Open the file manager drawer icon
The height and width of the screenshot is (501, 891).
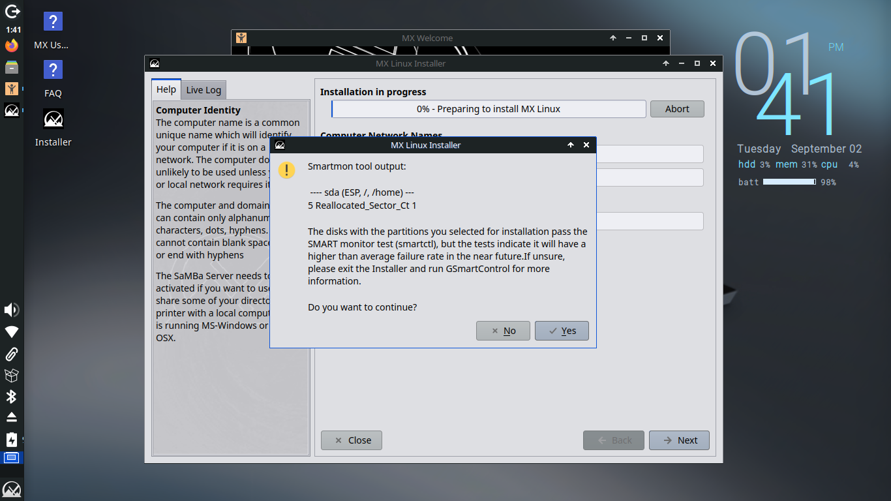pos(12,67)
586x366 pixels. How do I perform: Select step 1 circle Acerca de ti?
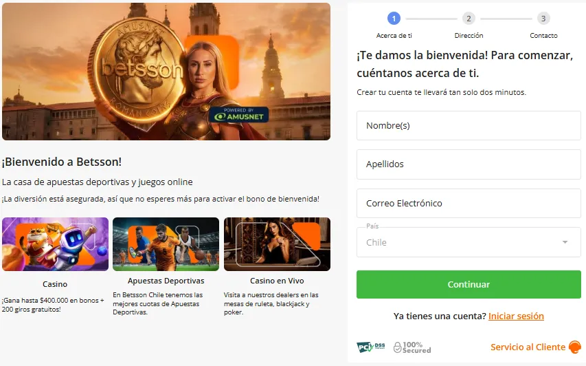tap(394, 19)
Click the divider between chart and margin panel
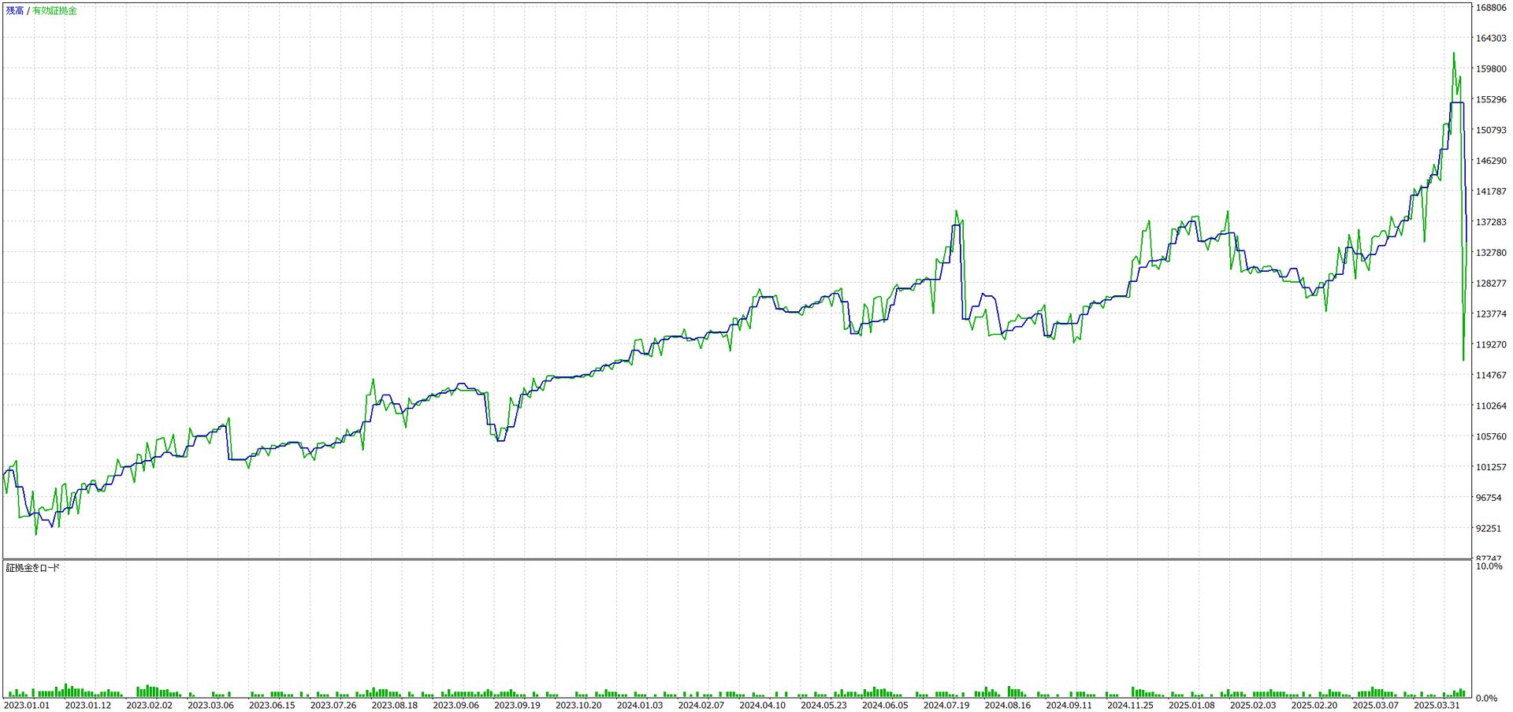This screenshot has width=1513, height=712. point(737,559)
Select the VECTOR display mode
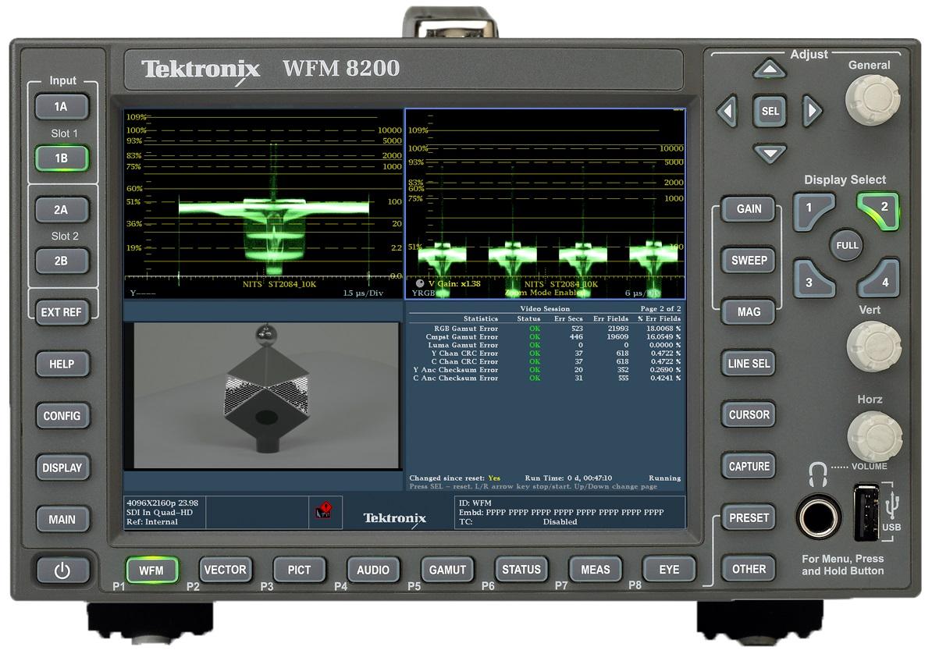 (225, 570)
= = = = = = =
→ **Exercise objective**
What is needed is an exact copy of all the data, with no images in it.

→ **Answer section**
Open the file manager drawer icon
The height and width of the screenshot is (501, 891).
pos(12,67)
586x366 pixels. How do I perform: Select step 1 circle Acerca de ti?
tap(394, 19)
Click the divider between chart and margin panel
This screenshot has width=1513, height=712. point(737,559)
Select the VECTOR display mode
 (225, 570)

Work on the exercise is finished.